Anies Baswedan yang merupakan Gubernur DKI Jakarta memperlihatkan sebuah becak yang memiliki model tidak lazim. Bagian depan becak digunakan untuk pengemudi dan bagian belakang untuk penumpang. Padahal becak yang umum di Indonesia tempat duduk penumpang justru di depan dan pengemudi ada di belakang.

Tim Malem Diwa Fakultas Teknik Universitas Syiah Kuala (Unsyiah) menciptakan becak listrik Type BC-L01. Ujicoba sekaligus peluncurannya disaksikan oleh Rektor Unsyiah Samsul Rizal dan General Manager PLN Wilayah Aceh, Jefri Rosiadi di Kantor Pusat Administrasi kampus, Kamis 31 Mei 2018.

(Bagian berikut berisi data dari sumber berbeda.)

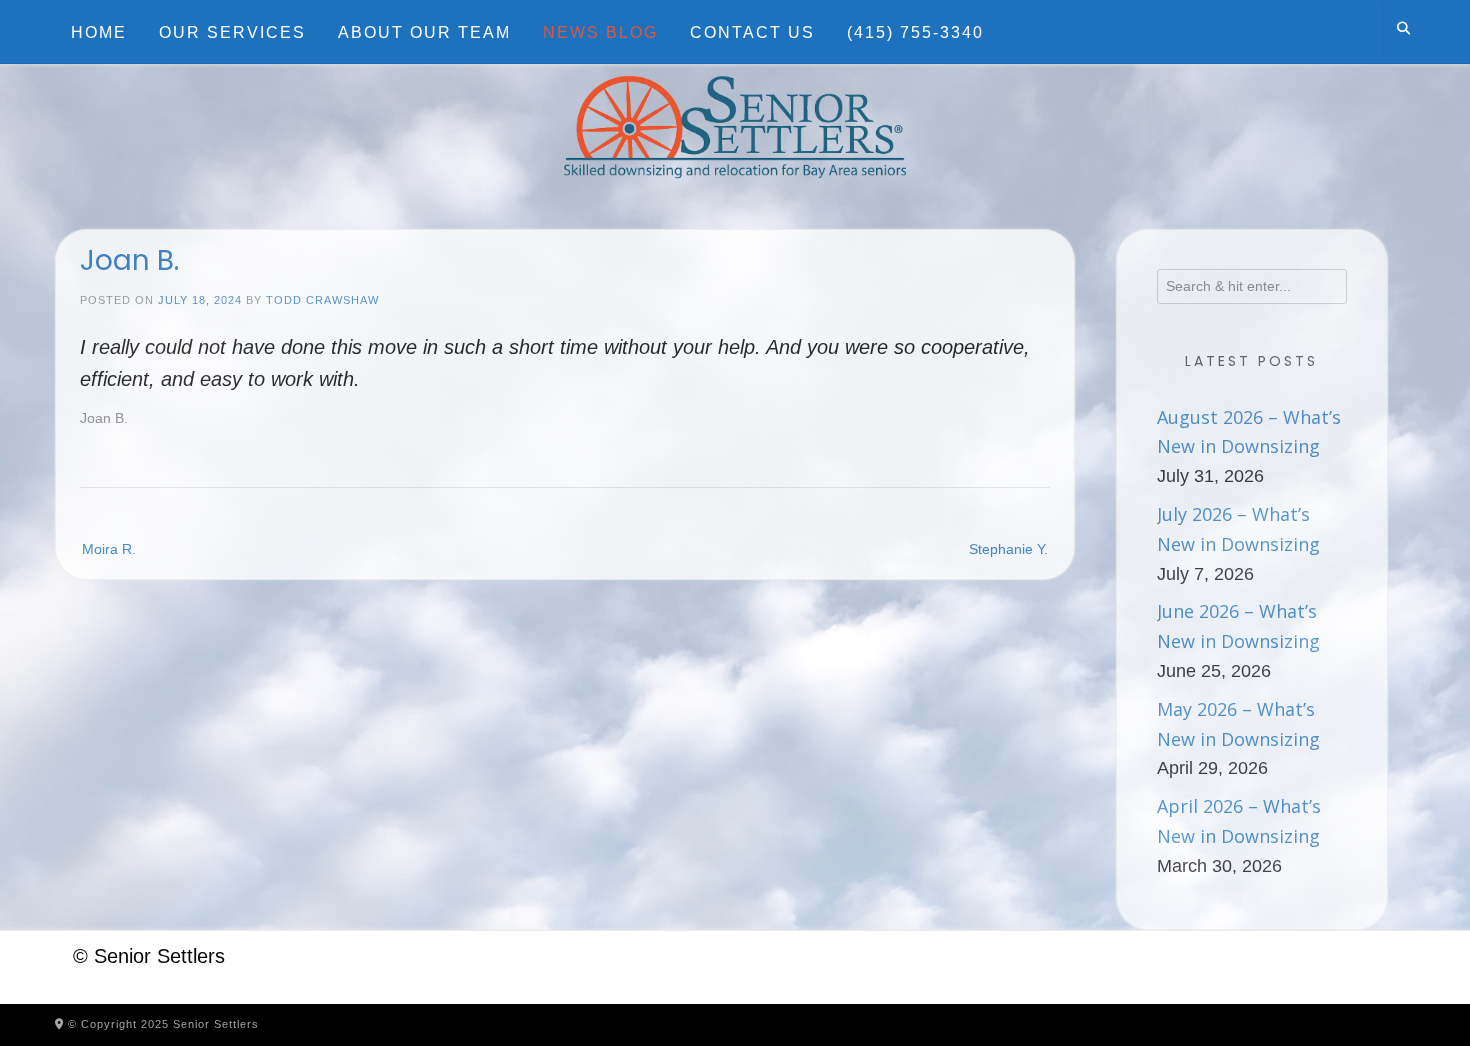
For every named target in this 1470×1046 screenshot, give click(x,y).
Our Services (232, 32)
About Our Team (424, 32)
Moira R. (109, 549)
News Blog (600, 32)
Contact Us (752, 32)
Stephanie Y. (1008, 549)
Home (99, 32)
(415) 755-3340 (915, 32)
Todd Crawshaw (322, 300)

Samsul yang merupakan Rektor Unsyiah mengatakan becak ini memang memberikan inovasi dan ini merupakan hasil kerjasama antara Unsyiah dengan PLN Wilayah Aceh. Di mana pihak PLN memberikan dukungan dana sementara proses pembuatan becak listriknya dilaksanakan oleh Tim Malem Diwa Unsyiah.

Pihak Unsyiah juga berterima kasih kepada PLN atas kepercayannya terkait kerjasama ini. Karena bagaimanapun juga ini merupakan kepercayaan besar untuk kami dalam memberikan inovasi becak listrik.

Selanjutnya becak listrik ini akan diserahkan kepada persatuan becak mesin yang ada di Banda Aceh untuk disosialisasikan. Sebelumnya, Tim Malem Diwa Unsyiah sudah berhasil menciptakan beberapa produk inovasi baik mobil listrik Malem Diwa 0.1, maupun mobil tenaga surya. Semua inovasi ini juga telah berhasil meraih prestasi dari berbagai kompetisi baik dalam mapun luar negeri.

Mendapatkan respon positif dari sang Gubernur, Anies Baswedan tertarik untuk mengoperasikan becak ala Velotaxi itu di kawasan wisata. Setelah mencoba duduk di bangku penumpang, dia berpendapat model becak ini membuat penumpang nyaman. “Saya akan panggil pengelola Ancol, Ragunan, Monas. Mungkin bisa dimanfaatkan di sana,” kata Anies. Kendati begitu, ia ingin memastikan becak itu betul-betul aman sebelum dioperasikan.